Nowy trend pojawił się już na TikTok-u.

Tego lata na platformie zaczęły mnożyć się krótkie filmy pokazujące nastolatków przebranych za zwierzęta i biegających na czworaka po ulicach
Kenichi Ito z Tokio - pierwszym quadrobers. Zdjęcie: Shutterstock

Jak reagują „dwunożni”

W mediach społecznościowych reakcje na nietypowe hobby nastolatków są różne. Niektórzy nie zwracają uwagi, inni potępiają.
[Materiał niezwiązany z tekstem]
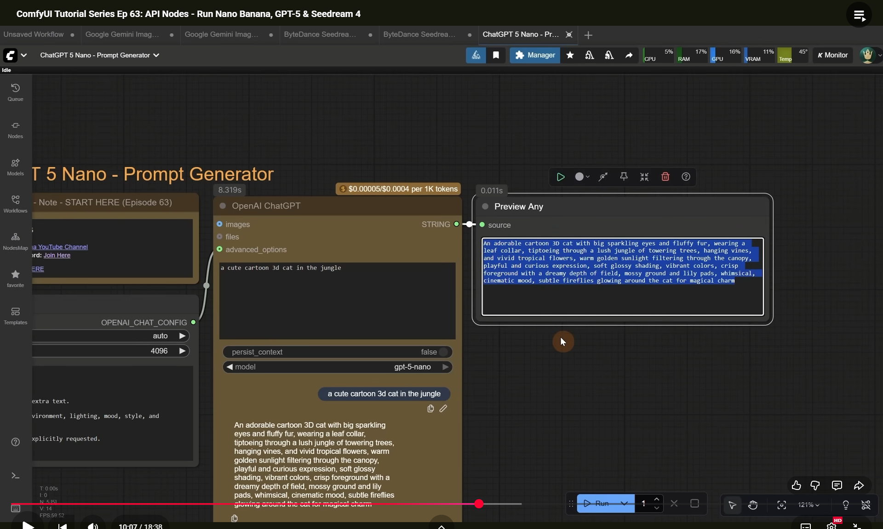Toggle persist_context switch
The image size is (883, 529).
(x=442, y=352)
„Moja córka zainteresowała się tym – pisze Ołena Hałuszko na Facebooku. – Plusem jest, że skacze, biega, jest jedną z najsprawniejszych w klasie, ma świetne oceny z wychowania fizycznego, nauczyła się stać na rękach, robiła maski na zamówienie dla quadroberów i zarabiała nawet na tym pieniądze, bo cena maski to średnio 800-1000 hrywien [ok. 80-100 złotych – red.]. Poprawiła też swoje umiejętności rysowania i szycia, ponieważ zrobienie takiej maski to nie lada wyzwanie. Ale teraz nie jest już zainteresowana quadrobingiem. To mija, jak wszystkie dziecięce zabawy”.

W komentarzach pod dyskusją o nowej subkulturze Lilia Mozgowa podkreśla, że „to taka sama subkultura jak inne. Jeśli nie utrzymasz tematu przy życiu, za kilka lat wymyślą inny. Mam kilku przyjaciół, których dzieci były gotami [chodzi o członków subkultury gotyckiej, charakteryzującej się wpływami rocka gotyckiego i horrorów – red.] i nic się nie stało. Teraz jest pokolenie asertywnych dzieci – i bardzo fajnie. To sprawia, że bardzo różnią się od nas w ich wieku.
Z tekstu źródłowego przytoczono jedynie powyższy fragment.